◆ TASK ◆
Write what comes next in the account of the underwater freshwater spring near Dzilam de Bravo, picking up right after its final sentence.

--- Start of TEXT PROVIDED ---

A FRESHWATER SPRING
IN THE SEA
From the picturesque little Dzilam de Bravo we took two boats up the
coast. It was a very windy, sunny day and we all got a little wet from salt spray.
However, with seagulls and big flocks of White Pelicans above us playing with the wind,
the pleasing rhythm of the boat slapping into the waves, the stinging sunlight and the
coolish breezes, we all felt more than content.
About half an hour east of Dzilam de Bravo, maybe 200 yards/meters
from shore and in about two feet of water, we came upon a spot maybe five feet across
where water was surging up from below. It was an underwater, freshwater spring.
"People from the National Geographic Society measured the
outflow at 3500 liters (925 US gallons) per minute," the guide said. "This
spring is connected to the big cenote (sinkhole) we're about to visit inland now where
you'll get to swim in clear freshwater with tropical fish all around you. The people from
National Geographic dove from here through a cave to a point inland where they encountered
a hole through which all this water was pouring, but the hole was only about a foot across
and the divers couldn't continue. However, they dove into the inland cenote we're about to
visit and followed the streaming water seaward, to the other side of the same foot-wide
hole they'd seen coming from here. That way they knew that these two freshwater sources
were connected."

--- End of TEXT PROVIDED ---
--- Start of RECORDS SHOWN ---

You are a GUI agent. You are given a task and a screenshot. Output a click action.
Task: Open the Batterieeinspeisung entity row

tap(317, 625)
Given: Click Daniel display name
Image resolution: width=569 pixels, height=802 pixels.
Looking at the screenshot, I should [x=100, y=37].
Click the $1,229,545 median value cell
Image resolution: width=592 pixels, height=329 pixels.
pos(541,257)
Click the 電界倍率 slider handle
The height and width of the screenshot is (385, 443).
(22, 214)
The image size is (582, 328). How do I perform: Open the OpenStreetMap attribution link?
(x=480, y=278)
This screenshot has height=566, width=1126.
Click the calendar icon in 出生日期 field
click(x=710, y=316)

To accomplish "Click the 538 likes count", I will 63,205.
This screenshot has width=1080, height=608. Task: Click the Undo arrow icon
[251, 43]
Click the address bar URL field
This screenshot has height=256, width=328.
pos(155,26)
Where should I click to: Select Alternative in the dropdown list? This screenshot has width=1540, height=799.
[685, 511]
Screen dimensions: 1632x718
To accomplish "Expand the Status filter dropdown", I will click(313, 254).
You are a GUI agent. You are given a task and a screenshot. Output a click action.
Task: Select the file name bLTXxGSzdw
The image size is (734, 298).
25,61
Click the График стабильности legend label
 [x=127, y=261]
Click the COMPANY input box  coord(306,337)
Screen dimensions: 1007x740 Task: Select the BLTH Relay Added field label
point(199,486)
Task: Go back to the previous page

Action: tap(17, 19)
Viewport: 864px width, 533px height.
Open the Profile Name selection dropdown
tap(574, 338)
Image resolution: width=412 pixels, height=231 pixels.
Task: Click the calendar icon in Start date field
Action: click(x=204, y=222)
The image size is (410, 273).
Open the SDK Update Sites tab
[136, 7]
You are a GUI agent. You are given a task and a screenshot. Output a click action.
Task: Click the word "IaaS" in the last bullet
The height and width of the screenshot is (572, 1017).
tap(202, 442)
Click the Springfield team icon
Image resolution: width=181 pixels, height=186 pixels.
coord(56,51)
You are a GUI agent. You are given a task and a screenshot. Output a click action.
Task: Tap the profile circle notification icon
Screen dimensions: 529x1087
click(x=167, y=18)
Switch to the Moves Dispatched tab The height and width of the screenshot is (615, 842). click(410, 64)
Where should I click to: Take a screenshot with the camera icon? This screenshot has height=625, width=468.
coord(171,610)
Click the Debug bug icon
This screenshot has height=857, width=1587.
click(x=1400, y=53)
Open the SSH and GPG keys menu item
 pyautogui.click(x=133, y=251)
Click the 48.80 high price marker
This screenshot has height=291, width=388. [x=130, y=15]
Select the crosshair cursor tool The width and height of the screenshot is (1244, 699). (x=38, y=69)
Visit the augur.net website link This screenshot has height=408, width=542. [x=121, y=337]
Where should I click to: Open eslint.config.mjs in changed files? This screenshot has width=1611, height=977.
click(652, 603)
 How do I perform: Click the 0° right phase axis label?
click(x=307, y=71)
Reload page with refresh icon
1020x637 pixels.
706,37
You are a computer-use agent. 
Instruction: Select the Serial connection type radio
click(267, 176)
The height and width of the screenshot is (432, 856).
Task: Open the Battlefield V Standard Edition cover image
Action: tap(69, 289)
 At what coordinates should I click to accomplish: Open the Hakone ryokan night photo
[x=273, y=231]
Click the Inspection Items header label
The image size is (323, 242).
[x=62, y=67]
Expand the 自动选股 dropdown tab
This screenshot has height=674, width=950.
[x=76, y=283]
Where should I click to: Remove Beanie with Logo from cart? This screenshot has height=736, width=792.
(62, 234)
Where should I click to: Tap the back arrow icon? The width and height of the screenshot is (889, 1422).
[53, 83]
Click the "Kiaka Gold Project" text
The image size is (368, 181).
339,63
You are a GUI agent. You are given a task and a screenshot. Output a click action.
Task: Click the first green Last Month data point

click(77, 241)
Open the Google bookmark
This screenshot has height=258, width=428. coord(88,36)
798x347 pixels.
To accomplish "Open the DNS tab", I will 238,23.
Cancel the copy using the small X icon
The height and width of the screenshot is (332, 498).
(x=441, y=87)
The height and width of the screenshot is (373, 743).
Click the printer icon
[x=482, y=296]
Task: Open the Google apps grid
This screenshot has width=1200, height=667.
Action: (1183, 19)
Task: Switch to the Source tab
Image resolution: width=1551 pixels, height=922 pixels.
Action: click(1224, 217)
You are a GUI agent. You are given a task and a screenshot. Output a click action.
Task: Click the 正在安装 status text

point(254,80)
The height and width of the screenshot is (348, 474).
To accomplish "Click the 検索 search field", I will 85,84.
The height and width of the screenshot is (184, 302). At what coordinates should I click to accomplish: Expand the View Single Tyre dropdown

--- End of RECORDS SHOWN ---

◆ TASK OUTPUT ◆
It all makes sense. The entire Yucatan Peninsula is basically a big
slab of limestone very shallowly tilting toward the sea. No rivers flow on northern,
inland Yucatan's surface because the peninsula's limestone bedrock is highly fractured and
filled with solution features such as underground caverns. Here water drains into cracks
and sinkholes, then runs beneath the land's surface. The Yucatan has a never- ending,
peninsula-wide river of freshwater beneath it running from its interior toward its coasts.
At the hacienda, wells about 20 feet deep stay filled with freshwater even when we're
watering plants all day or filling the pool. If a tree can get its roots down to
groundwater, it has it made.
By the way, the peninsula's shallow tilt also explains why hundreds
of yards/meters from the beach the water still was only a couple of feet deep.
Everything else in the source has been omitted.